** ACTION ITEM **
The expected answer is the set of lines in the data below between the line holding "Instruction: Switch to the Components tab" and the line holding "Task: Click the root@raspbx:~# prompt text", inclusive, written out exactly.

** SUPPLIED RECORDS **
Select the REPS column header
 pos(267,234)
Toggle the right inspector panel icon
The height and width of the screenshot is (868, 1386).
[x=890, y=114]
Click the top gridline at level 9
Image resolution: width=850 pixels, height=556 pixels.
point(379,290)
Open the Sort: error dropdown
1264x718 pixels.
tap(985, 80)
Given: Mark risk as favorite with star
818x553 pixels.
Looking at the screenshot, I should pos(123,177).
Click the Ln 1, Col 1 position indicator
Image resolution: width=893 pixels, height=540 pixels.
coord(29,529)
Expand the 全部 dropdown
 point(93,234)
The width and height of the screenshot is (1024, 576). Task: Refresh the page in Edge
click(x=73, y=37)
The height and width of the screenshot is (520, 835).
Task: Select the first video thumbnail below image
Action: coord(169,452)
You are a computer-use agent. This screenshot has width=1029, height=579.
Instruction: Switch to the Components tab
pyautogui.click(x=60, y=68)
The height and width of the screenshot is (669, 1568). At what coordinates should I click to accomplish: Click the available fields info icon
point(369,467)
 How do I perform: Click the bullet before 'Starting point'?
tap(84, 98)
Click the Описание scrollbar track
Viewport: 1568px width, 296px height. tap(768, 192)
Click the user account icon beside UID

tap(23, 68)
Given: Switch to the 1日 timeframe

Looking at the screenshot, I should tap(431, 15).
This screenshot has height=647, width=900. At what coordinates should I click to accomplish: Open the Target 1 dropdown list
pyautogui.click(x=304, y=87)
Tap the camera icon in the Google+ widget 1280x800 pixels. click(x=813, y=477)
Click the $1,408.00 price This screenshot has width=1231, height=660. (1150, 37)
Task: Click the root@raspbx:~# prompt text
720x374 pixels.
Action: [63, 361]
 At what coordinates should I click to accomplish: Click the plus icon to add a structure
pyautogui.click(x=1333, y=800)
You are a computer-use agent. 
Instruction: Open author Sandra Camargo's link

** SOLUTION TO THIS PROBLEM **
Instruction: Switch to the Components tab
pyautogui.click(x=60, y=68)
The height and width of the screenshot is (669, 1568). At what coordinates should I click to accomplish: Click the available fields info icon
point(369,467)
 How do I perform: Click the bullet before 'Starting point'?
tap(84, 98)
Click the Описание scrollbar track
Viewport: 1568px width, 296px height. tap(768, 192)
Click the user account icon beside UID

tap(23, 68)
Given: Switch to the 1日 timeframe

Looking at the screenshot, I should tap(431, 15).
This screenshot has height=647, width=900. At what coordinates should I click to accomplish: Open the Target 1 dropdown list
pyautogui.click(x=304, y=87)
Tap the camera icon in the Google+ widget 1280x800 pixels. click(x=813, y=477)
Click the $1,408.00 price This screenshot has width=1231, height=660. (1150, 37)
Task: Click the root@raspbx:~# prompt text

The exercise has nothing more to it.